── AVAILABLE DATA
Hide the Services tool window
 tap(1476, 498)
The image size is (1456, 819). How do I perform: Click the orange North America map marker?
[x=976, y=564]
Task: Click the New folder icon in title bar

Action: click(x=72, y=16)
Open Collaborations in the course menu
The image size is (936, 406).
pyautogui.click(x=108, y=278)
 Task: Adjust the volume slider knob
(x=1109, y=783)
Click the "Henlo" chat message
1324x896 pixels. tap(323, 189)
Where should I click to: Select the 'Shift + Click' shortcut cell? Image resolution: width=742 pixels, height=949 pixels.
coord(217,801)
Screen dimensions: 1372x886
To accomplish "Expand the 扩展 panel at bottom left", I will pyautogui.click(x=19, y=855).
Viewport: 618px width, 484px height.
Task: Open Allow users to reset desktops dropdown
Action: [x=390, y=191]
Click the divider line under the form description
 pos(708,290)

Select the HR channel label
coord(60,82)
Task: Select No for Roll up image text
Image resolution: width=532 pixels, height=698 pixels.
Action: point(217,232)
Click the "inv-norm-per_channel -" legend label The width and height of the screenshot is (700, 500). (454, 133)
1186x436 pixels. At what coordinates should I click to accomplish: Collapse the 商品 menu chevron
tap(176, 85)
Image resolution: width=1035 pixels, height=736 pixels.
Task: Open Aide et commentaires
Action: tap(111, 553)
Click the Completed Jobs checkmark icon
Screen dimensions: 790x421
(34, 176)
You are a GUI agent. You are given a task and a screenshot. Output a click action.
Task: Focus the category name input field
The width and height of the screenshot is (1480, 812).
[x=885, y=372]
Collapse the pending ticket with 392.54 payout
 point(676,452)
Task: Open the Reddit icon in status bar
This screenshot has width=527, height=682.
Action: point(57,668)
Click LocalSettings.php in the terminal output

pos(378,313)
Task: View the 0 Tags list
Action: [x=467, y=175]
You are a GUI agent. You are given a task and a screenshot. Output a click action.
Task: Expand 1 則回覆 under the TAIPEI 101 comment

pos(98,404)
────
**TO BE DONE:** Please change "chevron" to "arrow" in all the entries above and leave everything else unchanged.

**THE REPLY:**
Hide the Services tool window
 tap(1476, 498)
The image size is (1456, 819). How do I perform: Click the orange North America map marker?
[x=976, y=564]
Task: Click the New folder icon in title bar

Action: click(x=72, y=16)
Open Collaborations in the course menu
The image size is (936, 406).
pyautogui.click(x=108, y=278)
 Task: Adjust the volume slider knob
(x=1109, y=783)
Click the "Henlo" chat message
1324x896 pixels. tap(323, 189)
Where should I click to: Select the 'Shift + Click' shortcut cell? Image resolution: width=742 pixels, height=949 pixels.
coord(217,801)
Screen dimensions: 1372x886
To accomplish "Expand the 扩展 panel at bottom left", I will pyautogui.click(x=19, y=855).
Viewport: 618px width, 484px height.
Task: Open Allow users to reset desktops dropdown
Action: [x=390, y=191]
Click the divider line under the form description
 pos(708,290)

Select the HR channel label
coord(60,82)
Task: Select No for Roll up image text
Image resolution: width=532 pixels, height=698 pixels.
Action: point(217,232)
Click the "inv-norm-per_channel -" legend label The width and height of the screenshot is (700, 500). (454, 133)
1186x436 pixels. At what coordinates should I click to accomplish: Collapse the 商品 menu arrow
tap(176, 85)
Image resolution: width=1035 pixels, height=736 pixels.
Task: Open Aide et commentaires
Action: tap(111, 553)
Click the Completed Jobs checkmark icon
Screen dimensions: 790x421
(34, 176)
You are a GUI agent. You are given a task and a screenshot. Output a click action.
Task: Focus the category name input field
The width and height of the screenshot is (1480, 812).
[x=885, y=372]
Collapse the pending ticket with 392.54 payout
 point(676,452)
Task: Open the Reddit icon in status bar
This screenshot has width=527, height=682.
Action: point(57,668)
Click LocalSettings.php in the terminal output

pos(378,313)
Task: View the 0 Tags list
Action: [x=467, y=175]
You are a GUI agent. You are given a task and a screenshot. Output a click action.
Task: Expand 1 則回覆 under the TAIPEI 101 comment

pos(98,404)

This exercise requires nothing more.